I’m drying a load of clothes right now. I think there’s steam building up on the laundry room window.
Yesterday, I successfully emptied my little RV’s waste tanks. I was simultaneously proud and disgusted. I was equipped with vinyl gloves, Clorox wipes, gallon jugs of water, and anxiety. Happily, no one was watching. Once the tanks were empty, I flushed the drainage hose thoroughly, wiped everything down with Clorox wipes (including the bottoms of my shoes); disposed of gloves, empty water jugs and soiled Clorox wipes; came home and showered. I still haven’t decided whether to wash the clothes I was wearing with a generous amount of bleach or just burn them.
I was touched and proud when my dearest friend told me that she felt I have earned wings (this was even before I had successfully removed the waste from my RV). Sadly, I know that any wing earning I’ve cooked up has been well seasoned with pride, self-pity, resentment and a bunch of other stuff that I’m too embarrassed to list. In the greatest display of friendship, my friend chooses to focus on the positive aspects of my behavior. It did get me started thinking about what kind and size of wings I may have earned. In keeping with my Retirement Position Description which includes writing, I wrote the following short, semi auto-biographical story (of course, I am still alive).
Tina died. We all will. Tina had been a moderately good person. She hadn’t been bad or evil, because that would have taken too much energy. She hadn’t been great or wonderful, because that would have taken too much energy. She watched a lot of television.
As far as earning wings goes, her wings reflected her life. They were small; incapable of supporting flight. When she jumped, they took her higher, and kept her elevated longer, than she could have managed without them. They could best be described as “hopper wings.”
Television is not broadcast in the afterlife, so Tina had much more time on her hands than she had while living. She spent that time learning how to use her hoppers. She hopped. Since her hoppers could not lift her high into the heavens, she hopped around the world seeing what was going on. Some of it was good. Some of it wasn’t good, but it was real and it was interesting; sometimes even entertaining like television. Like television, she couldn’t change the storyline. The difference was that she truly cared about what she saw. She wanted to comfort the sad, laugh with the happy, and share the joy she felt when she saw things that were good. She hopped. Maybe, she hopped a little higher.

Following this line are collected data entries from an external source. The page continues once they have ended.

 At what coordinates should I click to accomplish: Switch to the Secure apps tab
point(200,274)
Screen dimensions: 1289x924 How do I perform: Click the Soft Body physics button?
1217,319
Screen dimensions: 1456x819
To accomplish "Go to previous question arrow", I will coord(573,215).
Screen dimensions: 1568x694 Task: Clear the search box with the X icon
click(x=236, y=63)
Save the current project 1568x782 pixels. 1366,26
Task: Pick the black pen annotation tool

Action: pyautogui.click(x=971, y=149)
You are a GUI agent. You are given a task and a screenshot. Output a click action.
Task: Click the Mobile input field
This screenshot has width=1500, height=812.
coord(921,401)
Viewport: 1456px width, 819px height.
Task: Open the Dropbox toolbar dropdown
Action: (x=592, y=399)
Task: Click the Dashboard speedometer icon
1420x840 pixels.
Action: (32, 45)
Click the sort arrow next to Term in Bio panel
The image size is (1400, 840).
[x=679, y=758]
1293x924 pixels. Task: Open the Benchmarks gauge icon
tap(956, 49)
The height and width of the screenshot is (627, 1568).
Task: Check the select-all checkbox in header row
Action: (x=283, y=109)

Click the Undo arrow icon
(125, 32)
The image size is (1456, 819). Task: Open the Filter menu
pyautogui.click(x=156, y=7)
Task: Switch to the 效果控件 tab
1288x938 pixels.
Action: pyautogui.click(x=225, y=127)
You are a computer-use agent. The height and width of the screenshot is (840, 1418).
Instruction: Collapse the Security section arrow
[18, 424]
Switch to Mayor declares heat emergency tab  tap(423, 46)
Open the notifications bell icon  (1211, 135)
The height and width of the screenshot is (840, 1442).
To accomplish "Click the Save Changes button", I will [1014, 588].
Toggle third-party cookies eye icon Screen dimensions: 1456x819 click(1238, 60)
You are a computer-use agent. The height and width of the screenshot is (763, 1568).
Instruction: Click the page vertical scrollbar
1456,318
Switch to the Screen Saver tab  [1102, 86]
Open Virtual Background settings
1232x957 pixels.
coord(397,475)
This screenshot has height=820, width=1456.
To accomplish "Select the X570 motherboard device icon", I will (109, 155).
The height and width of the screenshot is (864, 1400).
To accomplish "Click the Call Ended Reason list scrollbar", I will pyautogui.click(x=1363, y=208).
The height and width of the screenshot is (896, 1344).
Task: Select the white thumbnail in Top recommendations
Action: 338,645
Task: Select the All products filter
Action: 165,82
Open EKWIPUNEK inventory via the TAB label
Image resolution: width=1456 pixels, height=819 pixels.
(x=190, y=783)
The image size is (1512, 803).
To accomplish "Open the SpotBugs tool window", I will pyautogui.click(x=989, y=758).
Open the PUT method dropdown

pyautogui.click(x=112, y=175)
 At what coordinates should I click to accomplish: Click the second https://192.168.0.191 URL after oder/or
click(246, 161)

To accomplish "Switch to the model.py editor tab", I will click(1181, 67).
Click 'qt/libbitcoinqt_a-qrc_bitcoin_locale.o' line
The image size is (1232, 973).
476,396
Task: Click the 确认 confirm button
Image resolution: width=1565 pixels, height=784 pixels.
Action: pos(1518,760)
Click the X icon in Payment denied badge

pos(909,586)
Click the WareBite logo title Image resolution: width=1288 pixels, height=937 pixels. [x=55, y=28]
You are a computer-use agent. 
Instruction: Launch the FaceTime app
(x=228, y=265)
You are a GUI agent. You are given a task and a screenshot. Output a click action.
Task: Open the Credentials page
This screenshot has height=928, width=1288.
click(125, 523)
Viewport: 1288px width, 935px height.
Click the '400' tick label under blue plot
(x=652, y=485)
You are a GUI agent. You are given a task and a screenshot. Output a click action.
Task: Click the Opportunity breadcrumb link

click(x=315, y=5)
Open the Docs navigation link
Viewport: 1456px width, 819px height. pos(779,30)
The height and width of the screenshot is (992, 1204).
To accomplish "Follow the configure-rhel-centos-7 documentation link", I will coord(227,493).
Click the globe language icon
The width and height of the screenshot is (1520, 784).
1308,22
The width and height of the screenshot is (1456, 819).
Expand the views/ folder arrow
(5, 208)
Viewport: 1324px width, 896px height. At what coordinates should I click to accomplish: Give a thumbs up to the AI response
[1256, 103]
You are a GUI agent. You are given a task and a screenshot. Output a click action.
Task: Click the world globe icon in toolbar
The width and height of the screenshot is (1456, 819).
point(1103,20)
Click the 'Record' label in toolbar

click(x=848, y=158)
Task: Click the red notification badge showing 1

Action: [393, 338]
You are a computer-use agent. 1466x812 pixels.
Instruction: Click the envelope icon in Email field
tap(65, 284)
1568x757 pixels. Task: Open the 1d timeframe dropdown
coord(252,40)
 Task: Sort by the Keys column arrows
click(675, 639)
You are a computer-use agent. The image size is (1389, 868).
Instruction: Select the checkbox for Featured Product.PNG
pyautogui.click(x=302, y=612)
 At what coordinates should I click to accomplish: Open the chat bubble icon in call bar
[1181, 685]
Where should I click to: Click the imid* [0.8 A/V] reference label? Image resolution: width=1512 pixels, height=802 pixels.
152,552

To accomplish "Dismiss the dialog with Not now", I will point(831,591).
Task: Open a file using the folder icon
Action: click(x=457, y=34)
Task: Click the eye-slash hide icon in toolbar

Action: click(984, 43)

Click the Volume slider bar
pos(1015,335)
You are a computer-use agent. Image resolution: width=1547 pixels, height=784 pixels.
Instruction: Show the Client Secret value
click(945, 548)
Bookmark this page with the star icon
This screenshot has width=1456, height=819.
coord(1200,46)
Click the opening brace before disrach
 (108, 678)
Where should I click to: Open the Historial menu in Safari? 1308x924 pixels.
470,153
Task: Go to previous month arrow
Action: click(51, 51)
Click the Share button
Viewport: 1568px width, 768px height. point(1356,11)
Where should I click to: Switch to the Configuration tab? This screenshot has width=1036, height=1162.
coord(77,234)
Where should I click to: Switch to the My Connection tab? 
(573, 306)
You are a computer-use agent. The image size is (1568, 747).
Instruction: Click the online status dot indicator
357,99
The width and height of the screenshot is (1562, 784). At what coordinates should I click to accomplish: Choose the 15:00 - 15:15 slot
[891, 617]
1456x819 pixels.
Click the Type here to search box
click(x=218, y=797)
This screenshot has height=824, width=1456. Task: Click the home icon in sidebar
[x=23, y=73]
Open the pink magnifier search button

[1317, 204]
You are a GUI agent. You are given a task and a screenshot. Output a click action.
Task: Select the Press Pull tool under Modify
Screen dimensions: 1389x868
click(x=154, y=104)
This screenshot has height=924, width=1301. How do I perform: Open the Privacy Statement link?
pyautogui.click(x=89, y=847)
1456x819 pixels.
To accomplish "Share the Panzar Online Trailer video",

One time, while hopping, she encountered a low-flying, impressively wing-endowed, heavenly being. She had just enough time to ask a question: “How’d you get those wings?” Luckily, the answer was just one word: “Love.” Tina realized what she had begun to suspect; love lifts us up. Love is “Miracle Grow” for wings. Tina realized that caring about others was love. Tina realized that she loved and that she was loved and Tina’s wings grew.